How to pull a value out of an element in a nested XML document in Python?-CodePudding

I'm asking an API to look up part numbers I get from a user with a barcode scanner. The API returns a much longer document than the below code block, but I trimmed a bunch of unnecessary empty elements, but the structure of the document is still the same. I need to put each part number in a dictionary where the value is the text inside of the <mfgr> element. With each run of my program, I generate a list of part numbers and have a loop that asks the API about each item in my list and each returns a huge document as expected. I'm a bit stuck on trying to parse the XML and get only the text inside of <mfgr> element, then save it to a dictionary with the part number that it belongs to. I'll put my loop that goes through my list below the XML document

<ArrayOfitem xmlns="WhereDataComesFrom.com" xmlns:i="http://www.w3.org/2001/XMLSchema-instance">
    <item>
        <associateditem_swap/>
        <bulk>false</bulk>
        <category>Memory</category>
        <clei>false</clei>
        <createddate>5/11/2021 7:34:58 PM</createddate>
        <description>sample description</description>
        <heci/>
        <imageurl/>
        <item_swap/>
        <itemid>1640</itemid>
        <itemnumber>**sample part number**</itemnumber>
        <listprice>0.0000</listprice>
        <manufactureritem/>
        <maxavailable>66</maxavailable>
        <mfgr>**sample manufacturer**</mfgr>
        <minreorderqty>0</minreorderqty>
        <noninventory>false</noninventory>
        <primarylocation/>
        <reorderpoint>0</reorderpoint>
        <rep>AP</rep>
        <type>Memory                                  </type>
        <updateddate>2/4/2022 2:22:51 PM</updateddate>
        <warehouse>MAIN</warehouse>
    </item>
</ArrayOfitem>

Below is my Python code that loops through the part number list and asks the API to look up each part number.

import http.client
import xml.etree.ElementTree as etree
raw_xml = None
pn_list=["samplepart1","samplepart2"]
api_key= **redacted lol**

def getMFGR():
    global raw_xml
    for part_number in pn_list:
        conn = http.client.HTTPSConnection("api.website.com")
        payload = ''
        headers = {
        'session-token': 'api_key',
        'Cookie': 'firstpartofmycookie; secondpartofmycookie'
        }
        conn.request("GET", "/webapi.svc/MI/XML/GetItemsByItemNumber?ItemNumber=" part_number, payload, headers)
        res = conn.getresponse()
        data = res.read()
        raw_xml = data.decode("utf-8")
        print(raw_xml)
        print()

getMFGR()

Here is some code I tried while trying to get the mfgr. It will go inside the getMFGR() method inside the for loop so that it saves the manufacturer to a variable with each loop. Once the code works I want to have the dictionary look like this: {"samplepart1": "manufacturer1", "samplepart2": "manufacturer2"}.
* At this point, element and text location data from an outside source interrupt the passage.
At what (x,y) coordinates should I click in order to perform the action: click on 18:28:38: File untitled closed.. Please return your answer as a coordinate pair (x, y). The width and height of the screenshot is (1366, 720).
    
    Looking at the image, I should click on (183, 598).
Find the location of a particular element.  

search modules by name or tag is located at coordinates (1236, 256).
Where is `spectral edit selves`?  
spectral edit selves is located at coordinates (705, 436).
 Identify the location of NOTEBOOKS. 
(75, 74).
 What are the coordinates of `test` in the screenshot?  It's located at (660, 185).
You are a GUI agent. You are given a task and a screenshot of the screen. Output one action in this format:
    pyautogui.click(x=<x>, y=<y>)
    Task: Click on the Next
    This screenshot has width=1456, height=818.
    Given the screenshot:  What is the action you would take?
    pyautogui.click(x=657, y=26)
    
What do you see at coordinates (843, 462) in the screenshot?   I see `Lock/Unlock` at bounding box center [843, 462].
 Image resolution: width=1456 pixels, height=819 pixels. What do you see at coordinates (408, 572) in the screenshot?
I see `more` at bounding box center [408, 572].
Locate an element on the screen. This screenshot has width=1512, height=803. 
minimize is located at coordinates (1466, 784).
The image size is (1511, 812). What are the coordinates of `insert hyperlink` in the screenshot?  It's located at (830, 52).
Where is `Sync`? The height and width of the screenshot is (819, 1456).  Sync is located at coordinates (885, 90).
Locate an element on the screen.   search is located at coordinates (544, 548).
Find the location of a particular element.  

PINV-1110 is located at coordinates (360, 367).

root = etree.fromstring(raw_xml)
my_ns = {'root': 'WhereDataComesFrom.com'}

mfgr = root.findall('root:mfgr',my_ns)[0].text

The code above gives me a list index out of range error when I run it. I don't think it's searching past the namespaces node but I'm not sure how to tell it to search further.

CodePudding user response：

This is where an interactive session becomes very useful. Drop your XML data into a file (say, data.xml), and then start up a Python REPL:

>>> import xml.etree.ElementTree as etree
>>> with open('data.xml') as fd:
...     raw_xml=fd.read()
...
>>> root = etree.fromstring(raw_xml)
>>> my_ns = {'root': 'WhereDataComesFrom.com'}

Let's first look at your existing xpath expression:

>>> root.findall('root:mfgr',my_ns)
[]

That returns an empty list, which is why you're getting an "index out of range" error. You're getting an empty list because there is no mfgr element at the top level of the document; it's contained in an <item> element. So this will work:

>>> root.findall('root:item/root:mfgr',my_ns)
[<Element '{WhereDataComesFrom.com}mfgr' at 0x7fa5a45e2b60>]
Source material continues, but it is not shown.